Seriously, what does it take to get these weapons off the streets? In December, Adam Lanza committed mass murder at Sandy Hook Elementary School using a Bushmaster AR-15 “assault-type weapon”, a semiautomatic rifle that could rapidly fire multiple rounds. Lanza was also equipped with magazine clips that held 30 bullets each. If the innocent killing of 26 people isn’t the impetus for banning assault weapons in this country, what is? It is heartbreaking that some Washington legislators are more interested in the support of special interest groups than in doing what is right and passing a common sense gun violence bill. I would like to see these politicians forced to own their conscience in a roll-call vote; let us publicly see which side of the issue they stand.
Could our forefathers ever have envisioned Americans using assault weapons when designing the Second Amendment of the Constitution? How is that people can argue that banning assault weapons violates the 2nd amendment … this country had an assault weapon ban for 10 years and I do not recall it was ever legally challenged as unconstitutional. The assault weapon ban simply expired. If the argument is that assault weapons should not be banned because the Constitution does not specifically say that, why not take that argument further; the Constitution also doesn’t specify that the mentally ill or felons cannot own guns.
Unlike the United States, Australia was successful in passing legislation to ban assault weapons in 1996, in response to the massacre of 35 people. Australia’s law banned semiautomatic and automatic rifles and shotguns. It also instituted a mandatory buy-back program for newly banned weapons.
For those who would like to argue that banning assault weapons in the United States would not make a difference, I suggest that Australia’s statistics say otherwise. According to an Australian National University study, the firearm homicide rate fell by 59% and the firearm suicide rate fell by 65% in the decade after the 1996 law was introduced. These statistics indicate that Australia’s experience with an assault weapon ban provides strong evidence for the effectiveness of such legislation. In addition, it should be noted that Australia’s sweeping gun control measures occurred twelve days after the April 28, 1996 massacre, the worse mass murder in Australia’s history. In the aftermath of Sandy Hook, with our nation shocked and looking for answers, why can’t we learn from Australia’s example? Why reinvent the wheel, when Australia has successfully prevented gun massacres for over 15 years by banning assault type weapons and magazine clips over 10 rounds?
To be clear, I get it that stronger gun legislation, through banning of assault weapons and reducing clip sizes is not necessarily a favorable position, particularly among some in Pennsylvania. Taking the discussion to the state level, I was troubled to read a press release from the office of PA State Rep Daryl Metcalfe (R-Butler). He and fellow State Representative, Seth Grove (R-York) announced that they are actively pursuing out-of-state gun manufacturers and encouraging their relocation to Pennsylvania, claiming that our state has the “single largest per capita representation of National Rifle Association (NRA) members”.

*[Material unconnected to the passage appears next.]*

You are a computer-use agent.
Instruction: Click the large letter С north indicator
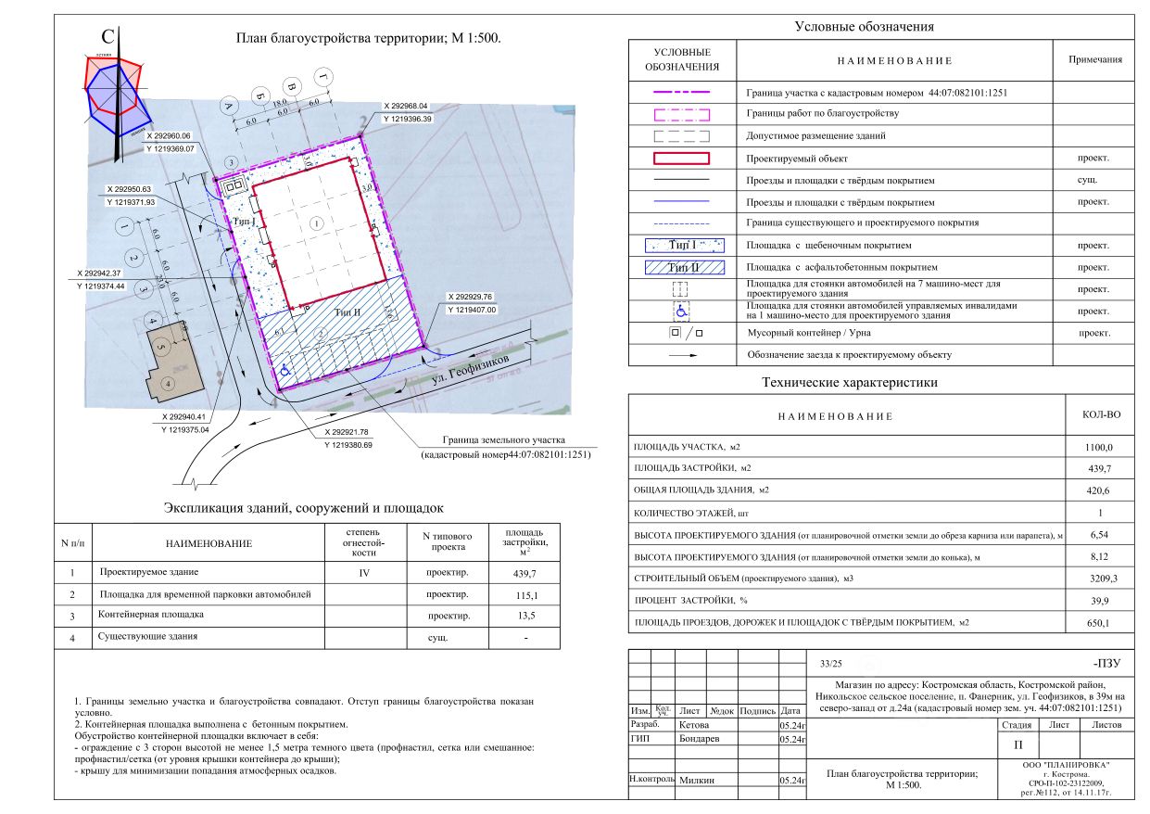click(x=107, y=38)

According to Metcalfe, who is the prime sponsor of the Right to Bear Arms Protection Act (House Bill 357), “Pennsylvania is a natural fit for any of our nation’s major producers of guns, ammunition, or accessories that are currently looking for a new home due to the imposition of senseless, gun-grabbing legislation by their state or local governments.”
Passionate supporters of the Second Amendment and motivated by economic development, Metcalfe and Grove are rolling out the welcome mat to woo gun manufacturers including Beretta and Remington, to the Commonwealth. With Metcalfe and Grove posing as the front men for the NRA, there should be no doubt, where these two stand on banning assault weapons.
Buoyed by his proposed legislation, House Bill 357, Right to Bear Arms Protection Act, Metcalfe is determined to override any gun restrictions that Washington may come up with – HB 357 would actually prohibit the enforcement of any new federal registration, restriction or prohibition requirement for privately owned guns and ammunition. If passed, the bill further would require the state of Pennsylvania, including the Attorney General, to intercede on behalf of the citizens against any federal attempt to restrict, register or ban gun purchases, which are currently legal products.
I don’t claim to be any constitutional scholar but how is it possible that a state law, like HB 357 (should it pass) could legally stand up against a federal law? Wouldn’t any federal law, like banning the sale of assault weapons, take precedent over Metcalfe’s proposed House Bill 357? Nevertheless, Metcalfe and Grove are using their pro-gun message to reach out to gun manufacturers in less gun-friendly states, in hopes of encouraging them to relocate to Pennsylvania.
Is this the new approach to economic development in Pennsylvania?